### Exercise objective
Among the entries, which lines carry the string "المركز"? Copy every one.

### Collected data
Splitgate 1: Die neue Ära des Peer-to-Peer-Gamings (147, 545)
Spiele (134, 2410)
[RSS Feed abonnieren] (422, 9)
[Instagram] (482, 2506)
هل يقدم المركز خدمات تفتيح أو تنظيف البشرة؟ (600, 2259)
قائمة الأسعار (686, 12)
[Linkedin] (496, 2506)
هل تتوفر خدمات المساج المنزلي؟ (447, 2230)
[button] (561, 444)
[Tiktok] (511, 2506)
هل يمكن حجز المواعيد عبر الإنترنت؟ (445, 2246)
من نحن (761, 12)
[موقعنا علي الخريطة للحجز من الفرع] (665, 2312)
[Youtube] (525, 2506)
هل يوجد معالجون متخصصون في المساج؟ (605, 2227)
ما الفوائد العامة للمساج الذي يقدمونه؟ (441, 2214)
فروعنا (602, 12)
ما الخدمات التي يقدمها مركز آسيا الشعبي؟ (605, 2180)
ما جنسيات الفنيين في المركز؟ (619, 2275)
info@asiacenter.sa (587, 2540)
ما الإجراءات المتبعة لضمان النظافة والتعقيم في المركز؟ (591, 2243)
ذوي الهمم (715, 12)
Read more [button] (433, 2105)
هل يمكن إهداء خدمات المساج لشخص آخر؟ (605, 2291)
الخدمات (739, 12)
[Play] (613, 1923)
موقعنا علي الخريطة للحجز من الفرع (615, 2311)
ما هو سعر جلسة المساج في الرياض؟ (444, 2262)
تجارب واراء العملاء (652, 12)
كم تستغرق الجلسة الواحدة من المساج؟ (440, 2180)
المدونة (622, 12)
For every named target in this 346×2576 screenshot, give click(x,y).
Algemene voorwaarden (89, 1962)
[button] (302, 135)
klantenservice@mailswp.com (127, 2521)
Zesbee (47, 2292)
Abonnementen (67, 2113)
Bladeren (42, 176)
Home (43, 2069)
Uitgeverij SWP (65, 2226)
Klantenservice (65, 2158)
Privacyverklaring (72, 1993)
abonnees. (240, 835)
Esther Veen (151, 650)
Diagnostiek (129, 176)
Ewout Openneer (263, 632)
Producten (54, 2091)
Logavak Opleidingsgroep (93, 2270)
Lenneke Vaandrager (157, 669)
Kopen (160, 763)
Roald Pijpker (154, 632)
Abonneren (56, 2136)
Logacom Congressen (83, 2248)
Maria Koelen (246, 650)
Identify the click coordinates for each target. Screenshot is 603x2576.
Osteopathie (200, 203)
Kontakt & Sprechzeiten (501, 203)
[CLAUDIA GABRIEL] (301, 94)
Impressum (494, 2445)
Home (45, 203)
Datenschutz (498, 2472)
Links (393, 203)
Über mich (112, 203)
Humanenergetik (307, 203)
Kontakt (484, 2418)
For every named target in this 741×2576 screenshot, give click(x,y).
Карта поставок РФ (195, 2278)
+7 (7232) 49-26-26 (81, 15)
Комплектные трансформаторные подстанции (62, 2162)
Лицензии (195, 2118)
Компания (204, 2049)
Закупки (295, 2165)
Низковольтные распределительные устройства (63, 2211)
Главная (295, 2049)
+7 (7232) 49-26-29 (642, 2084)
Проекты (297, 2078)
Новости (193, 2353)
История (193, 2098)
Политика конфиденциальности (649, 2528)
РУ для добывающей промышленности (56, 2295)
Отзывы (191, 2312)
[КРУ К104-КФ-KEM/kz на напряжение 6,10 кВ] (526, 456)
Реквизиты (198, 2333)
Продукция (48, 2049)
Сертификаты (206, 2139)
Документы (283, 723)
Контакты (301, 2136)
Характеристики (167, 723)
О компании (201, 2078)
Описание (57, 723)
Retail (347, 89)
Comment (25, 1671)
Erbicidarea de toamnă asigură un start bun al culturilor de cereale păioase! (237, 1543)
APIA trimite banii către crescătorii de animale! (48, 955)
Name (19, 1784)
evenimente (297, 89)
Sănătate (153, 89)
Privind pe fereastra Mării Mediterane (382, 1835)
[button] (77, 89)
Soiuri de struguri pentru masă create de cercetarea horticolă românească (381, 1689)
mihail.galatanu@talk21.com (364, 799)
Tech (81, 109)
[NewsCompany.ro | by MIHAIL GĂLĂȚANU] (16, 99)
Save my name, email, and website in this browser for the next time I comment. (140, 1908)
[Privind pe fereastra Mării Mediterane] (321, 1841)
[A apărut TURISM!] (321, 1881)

### Your response
هل يقدم المركز خدمات تفتيح أو تنظيف البشرة؟ (600, 2259)
ما جنسيات الفنيين في المركز؟ (619, 2275)
ما الإجراءات المتبعة لضمان النظافة والتعقيم في المركز؟ (591, 2243)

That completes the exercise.